El hotel del País Vasco que tiene una sola habitación

Hay hoteles que presumen de tener 300 habitaciones, spa, tres restaurantes y una piscina infinita. Y luego está Fagoaga, en Oiartzun, Gipuzkoa, que presume de tener exactamente una.

Una. Sin plural.



Una torre de antes de 1495

Antes de ser hotel, la Casa Torre Fagoaga fue ferrería, lagar de sidra y explotación agraria de la familia que le da nombre. Es decir, llevaba fabricando hierro y sidra siglos antes de que a nadie se le ocurriera inventar el concepto de "experiencia de huésped". Es una de las construcciones más antiguas del País Vasco, y se nota: no es una casa rural con nombre bonito, es una torre de verdad, con más de 500 años encima.

La rehabilitación ha respetado la estructura original, así que cuando reservas no estás pagando por una réplica ambientada, sino por dormir literalmente dentro de la historia.

La habitación (la única)

La suite ocupa toda la tercera planta: 120 metros cuadrados para ti solo, cama king-size, zona de estar, comedor y chimenea, con vistas verdes a 360 grados desde lo alto de la torre. Nevera, microondas, hervidor, cafetera de cápsulas y un baño con bañera y ducha independientes. Básicamente un apartamento entero, solo que dentro de un torreón medieval.

El desayuno se sirve un piso más abajo, y por lo que cuentan los huéspedes que ya han pasado por aquí, es de los que se recuerdan: abundante, cuidado, y servido por la propia familia que lleva la casa.

No hay recepción 24 horas ni carta de servicios interminable. Funciona bajo demanda, con trato directo con la propietaria. Es lo contrario a la eficiencia despersonalizada de una cadena hotelera, y ese es precisamente el punto.



¿Por qué solo una habitación?

Porque la gracia no es maximizar ocupación, es ofrecer exclusividad real. Cuando reservas, la torre entera (zona exterior privada incluida) es tuya.
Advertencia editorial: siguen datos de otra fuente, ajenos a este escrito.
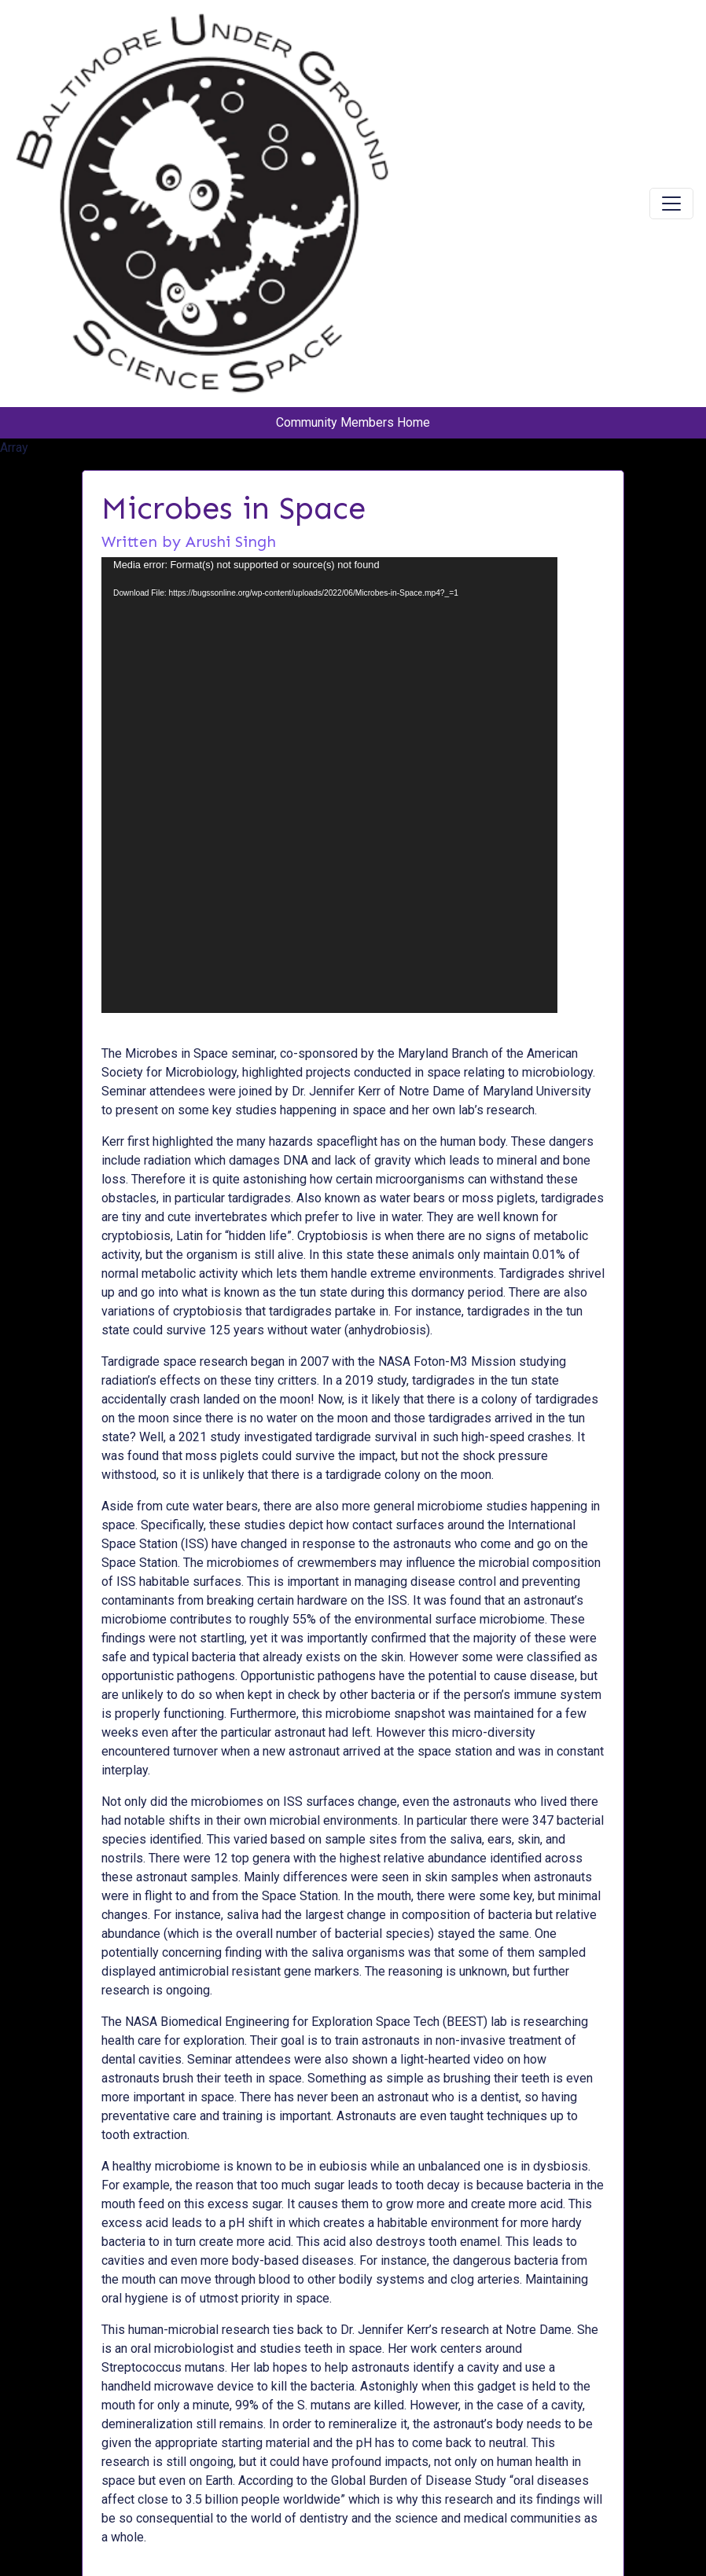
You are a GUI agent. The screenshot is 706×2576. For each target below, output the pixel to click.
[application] (329, 785)
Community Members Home (353, 422)
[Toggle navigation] (671, 203)
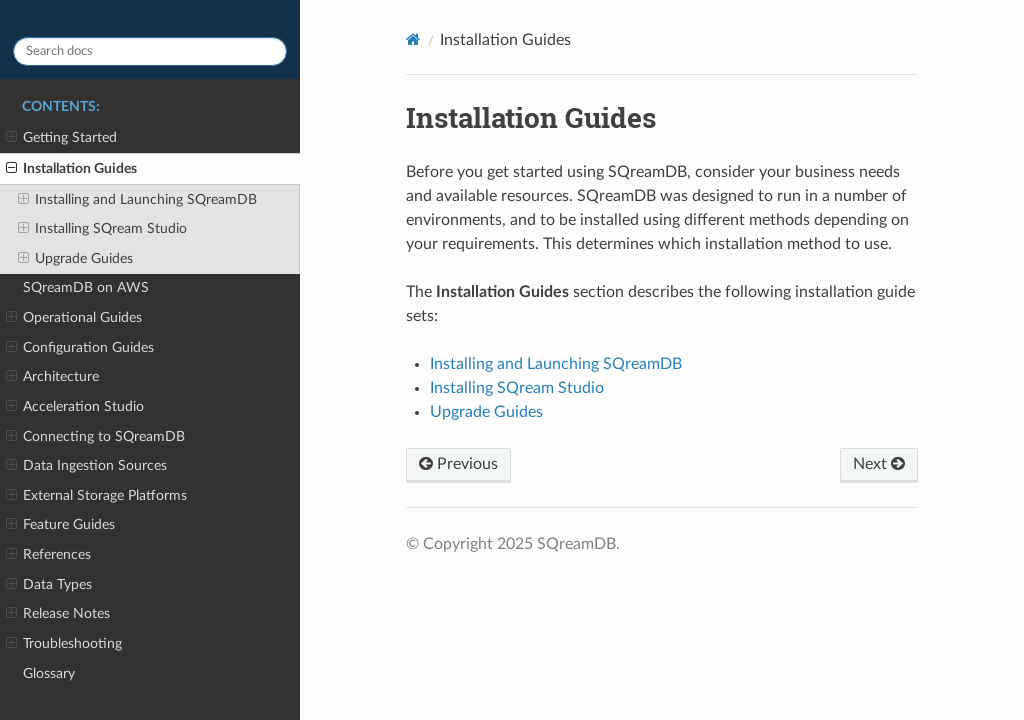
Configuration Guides (80, 348)
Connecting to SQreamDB (95, 437)
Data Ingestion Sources (86, 466)
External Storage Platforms (96, 496)
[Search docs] (150, 51)
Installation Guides (71, 169)
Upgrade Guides (75, 259)
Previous (458, 464)
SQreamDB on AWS (86, 287)
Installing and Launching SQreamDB (137, 200)
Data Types (49, 585)
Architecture (52, 377)
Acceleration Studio (75, 407)
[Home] (413, 39)
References (48, 555)
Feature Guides (60, 525)
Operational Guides (74, 318)
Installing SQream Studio (102, 229)
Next (879, 464)
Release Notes (58, 614)
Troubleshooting (64, 644)
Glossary (49, 673)
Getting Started (61, 138)
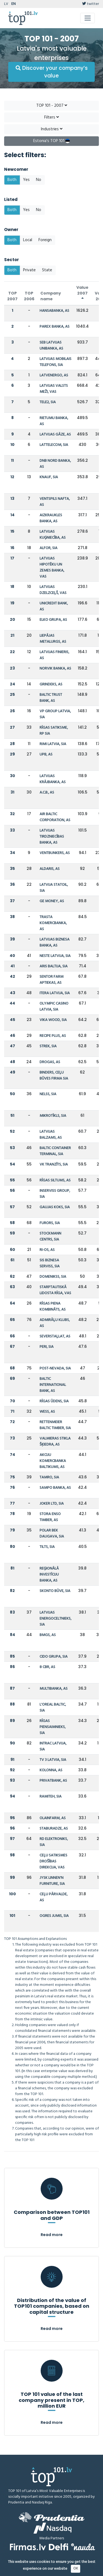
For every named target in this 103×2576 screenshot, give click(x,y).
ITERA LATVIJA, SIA (55, 993)
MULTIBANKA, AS (54, 1689)
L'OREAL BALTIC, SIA (53, 1707)
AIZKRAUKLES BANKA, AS (51, 518)
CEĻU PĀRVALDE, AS (54, 1897)
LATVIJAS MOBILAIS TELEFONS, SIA (55, 362)
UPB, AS (46, 754)
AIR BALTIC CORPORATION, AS (55, 817)
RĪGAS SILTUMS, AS (55, 1180)
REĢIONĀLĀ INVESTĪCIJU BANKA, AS (49, 1574)
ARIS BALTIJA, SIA (54, 966)
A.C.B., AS (47, 792)
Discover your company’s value (52, 71)
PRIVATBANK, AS (53, 1781)
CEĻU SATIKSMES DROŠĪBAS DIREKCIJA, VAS (53, 1861)
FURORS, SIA (50, 1223)
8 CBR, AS (47, 1667)
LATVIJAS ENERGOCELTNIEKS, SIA (55, 1618)
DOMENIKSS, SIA (53, 1277)
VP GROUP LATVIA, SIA (55, 714)
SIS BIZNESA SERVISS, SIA (50, 1263)
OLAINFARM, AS (53, 1818)
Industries (51, 129)
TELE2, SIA (48, 402)
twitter (90, 4)
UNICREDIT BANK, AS (54, 606)
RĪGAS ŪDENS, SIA (54, 1401)
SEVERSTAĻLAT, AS (55, 1336)
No (38, 180)
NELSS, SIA (48, 1094)
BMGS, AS (48, 1635)
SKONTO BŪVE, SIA (55, 1591)
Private (29, 270)
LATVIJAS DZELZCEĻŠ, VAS (53, 590)
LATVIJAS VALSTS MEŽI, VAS (54, 389)
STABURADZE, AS (54, 1828)
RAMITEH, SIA (51, 1796)
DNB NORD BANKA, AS (55, 464)
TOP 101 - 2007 (51, 105)
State (47, 270)
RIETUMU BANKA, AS (54, 421)
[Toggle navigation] (87, 18)
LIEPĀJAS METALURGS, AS (53, 639)
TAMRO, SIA (49, 1477)
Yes (26, 180)
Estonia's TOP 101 (51, 141)
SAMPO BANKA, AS (55, 1488)
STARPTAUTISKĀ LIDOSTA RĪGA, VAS (55, 1290)
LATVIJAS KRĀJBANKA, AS (53, 779)
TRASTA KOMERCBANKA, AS (53, 923)
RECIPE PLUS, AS (53, 1036)
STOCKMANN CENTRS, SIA (50, 1236)
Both (11, 180)
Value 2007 (82, 293)
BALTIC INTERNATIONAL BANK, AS (53, 1385)
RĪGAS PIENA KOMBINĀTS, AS (53, 1306)
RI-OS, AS (47, 1250)
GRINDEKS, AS (51, 684)
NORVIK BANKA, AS (55, 668)
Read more (52, 2234)
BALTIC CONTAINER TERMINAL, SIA (55, 1151)
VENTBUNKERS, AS (55, 853)
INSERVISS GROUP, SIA (55, 1194)
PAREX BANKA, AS (54, 327)
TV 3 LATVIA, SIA (53, 1760)
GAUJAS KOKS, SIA (55, 1207)
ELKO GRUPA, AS (53, 620)
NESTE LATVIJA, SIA (55, 956)
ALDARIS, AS (50, 869)
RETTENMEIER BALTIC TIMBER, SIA (55, 1425)
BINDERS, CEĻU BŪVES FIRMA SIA (54, 1075)
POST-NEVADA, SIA (55, 1368)
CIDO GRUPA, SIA (54, 1657)
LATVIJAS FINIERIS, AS (54, 655)
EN (13, 4)
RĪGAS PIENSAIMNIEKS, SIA (53, 1727)
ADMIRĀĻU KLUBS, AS (55, 1323)
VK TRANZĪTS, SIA (54, 1164)
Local (27, 240)
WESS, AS (47, 1412)
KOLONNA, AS (51, 1770)
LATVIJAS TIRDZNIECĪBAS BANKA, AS (52, 836)
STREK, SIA (48, 1046)
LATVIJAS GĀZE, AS (55, 434)
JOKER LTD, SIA (52, 1504)
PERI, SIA (47, 1347)
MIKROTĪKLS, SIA (53, 1116)
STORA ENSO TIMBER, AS (50, 1517)
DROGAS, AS (50, 1062)
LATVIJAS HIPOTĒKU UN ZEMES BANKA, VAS (52, 567)
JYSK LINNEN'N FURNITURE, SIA (52, 1881)
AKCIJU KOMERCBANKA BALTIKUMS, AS (53, 1461)
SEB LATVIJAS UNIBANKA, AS (51, 345)
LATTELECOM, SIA (54, 445)
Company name (50, 296)
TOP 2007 (12, 296)
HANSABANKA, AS (54, 311)
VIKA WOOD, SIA (53, 1020)
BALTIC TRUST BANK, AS (51, 698)
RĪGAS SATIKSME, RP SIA (54, 731)
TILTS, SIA (47, 1547)
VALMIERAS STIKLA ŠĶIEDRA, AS (55, 1441)
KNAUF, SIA (49, 477)
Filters (51, 117)
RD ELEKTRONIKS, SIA (54, 1842)
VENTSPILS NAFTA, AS (55, 502)
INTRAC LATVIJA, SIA (53, 1746)
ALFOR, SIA (48, 548)
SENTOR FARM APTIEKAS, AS (51, 980)
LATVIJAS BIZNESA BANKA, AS (54, 942)
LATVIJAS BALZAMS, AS (51, 1135)
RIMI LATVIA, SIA (53, 744)
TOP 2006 (29, 296)
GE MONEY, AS (52, 901)
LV (6, 4)
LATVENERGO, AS (54, 375)
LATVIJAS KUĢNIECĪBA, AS (53, 535)
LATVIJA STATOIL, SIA (54, 888)
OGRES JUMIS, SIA (54, 1916)
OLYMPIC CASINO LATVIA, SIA (54, 1006)
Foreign (45, 240)
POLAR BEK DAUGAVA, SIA (52, 1533)
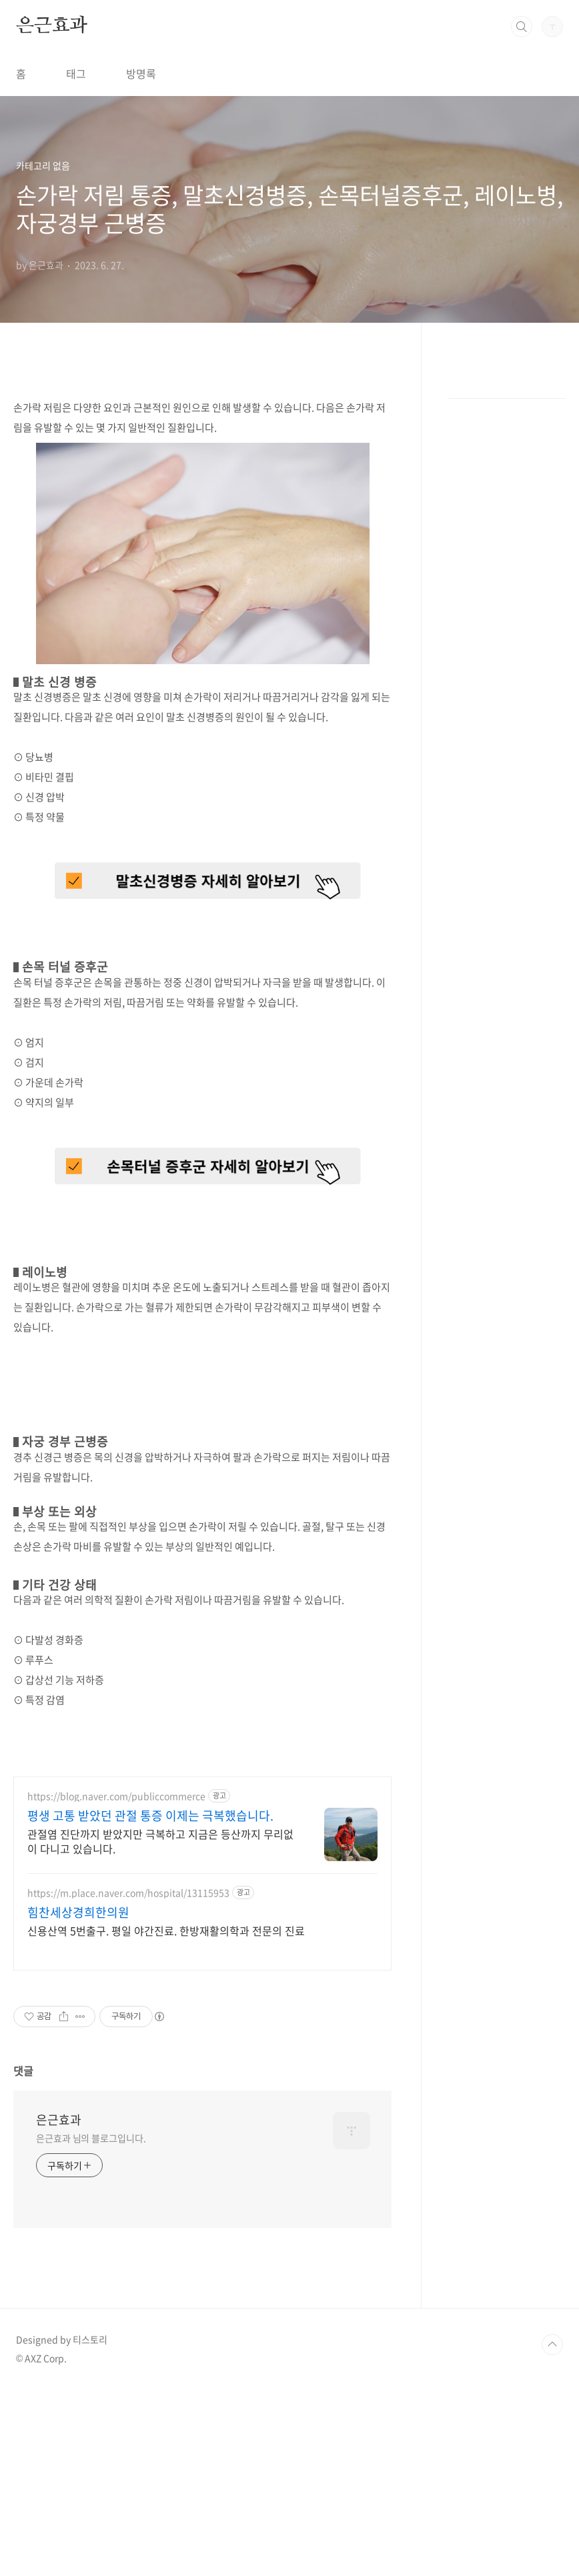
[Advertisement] (202, 1856)
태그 (76, 73)
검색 (522, 27)
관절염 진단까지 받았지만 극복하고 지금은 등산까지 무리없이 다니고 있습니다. (160, 2028)
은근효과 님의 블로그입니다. (91, 2324)
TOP (552, 2531)
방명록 (141, 73)
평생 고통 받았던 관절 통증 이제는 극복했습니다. (150, 2003)
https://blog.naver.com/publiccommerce (116, 1983)
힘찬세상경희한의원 (78, 2099)
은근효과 (51, 26)
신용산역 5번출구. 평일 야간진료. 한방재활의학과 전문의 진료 (166, 2117)
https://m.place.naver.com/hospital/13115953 (128, 2079)
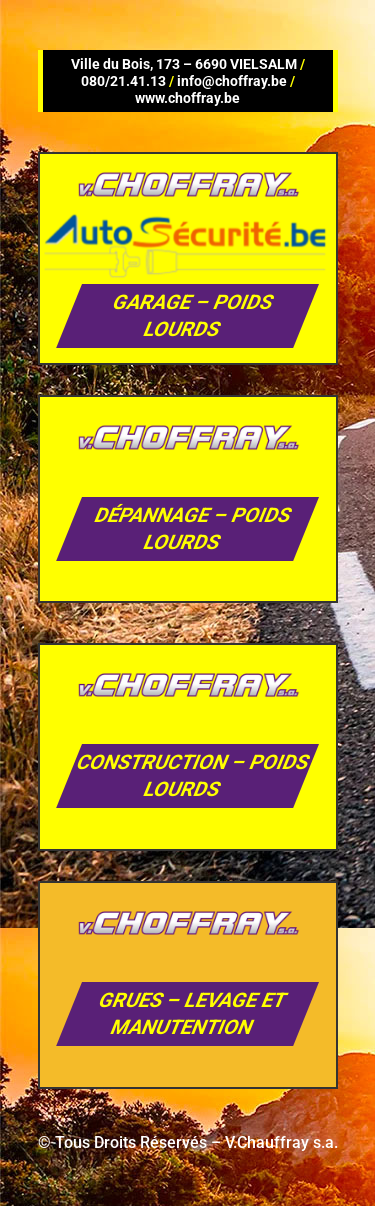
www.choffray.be (187, 98)
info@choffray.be (232, 81)
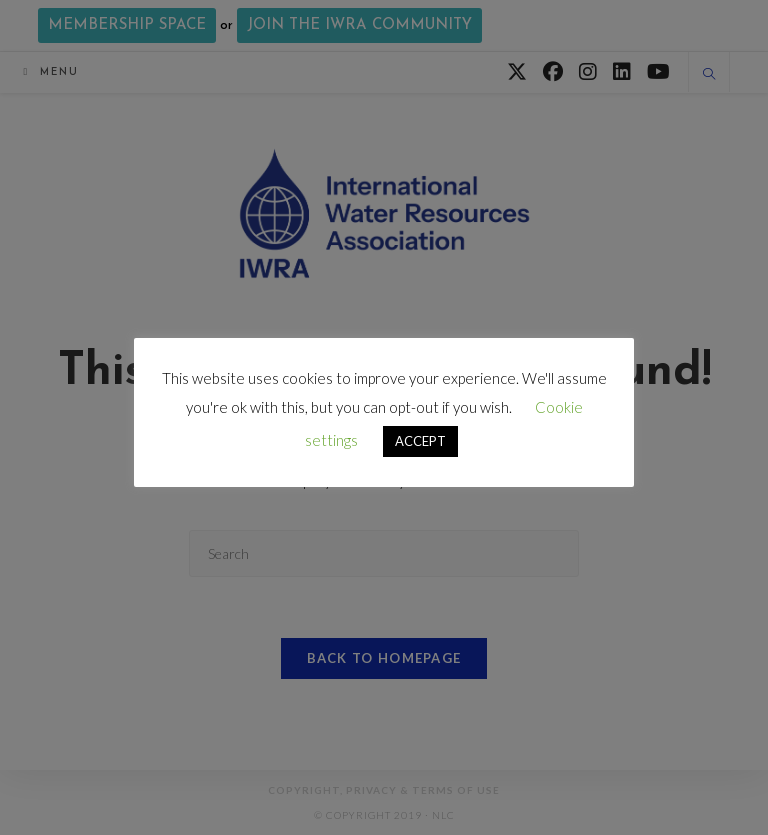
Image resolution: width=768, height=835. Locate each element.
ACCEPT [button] (420, 441)
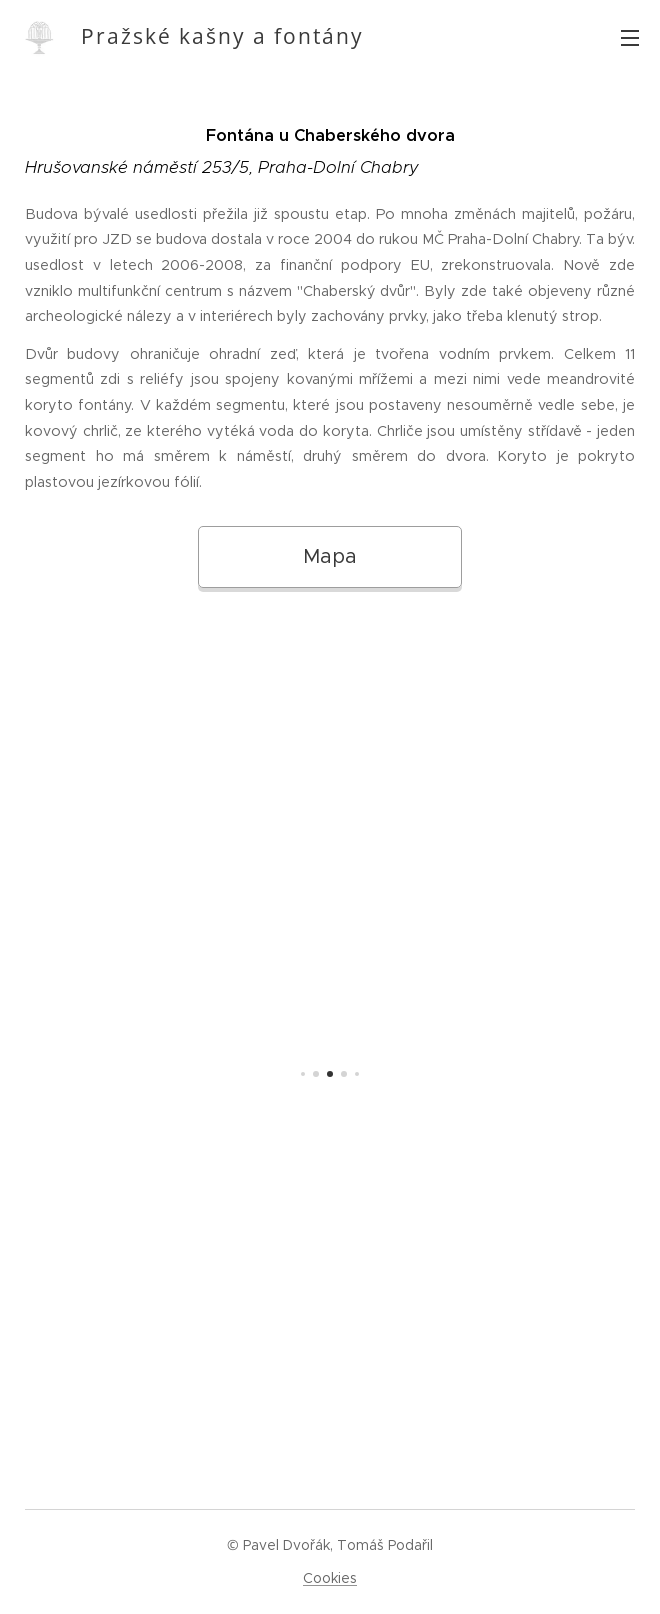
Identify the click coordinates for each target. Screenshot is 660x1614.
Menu (630, 38)
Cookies (330, 1578)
No hay pasillos con otras puertas, no hay ruido de la habitación de al lado, no hay nadie más desayunando en la mesa de enfrente.

Es el modelo que suelen buscar las parejas que quieren una escapada de verdad o las bodas pequeñas que necesitan un escenario con carácter en vez de un salón de banquetes genérico. Y explica por qué buena parte de sus reseñas hablan de "estar solos en un torreón" como si fuera casi un privilegio medieval, que en cierto modo lo es.

Dónde está exactamente

Oiartzun queda a un salto de Donostia (unos 15 kilómetros) y cerca del aeropuerto de Hondarribia, así que no hace falta renunciar a nada de la zona para meterse en esta burbuja de piedra y silencio. Pasaia y su puerto, con la entrada de barcos por un canal estrechísimo, están a tiro de piedra si te apetece un plan curioso para la tarde.

La cuenta pendiente

Un hotel con una sola habitación es, en el fondo, una apuesta arriesgada: o funciona la experiencia completa, o no funciona nada, porque no hay término medio ni otras habitaciones que salven la nota media. Por lo que se lee de quienes ya han dormido en la torre, la apuesta les está saliendo bien.

Si buscas una escapada donde el hotel entero sea tuyo por una noche, Fagoaga es de esos sitios que merece la pena tener anotados antes de que deje de ser un secreto de Gipuzkoa.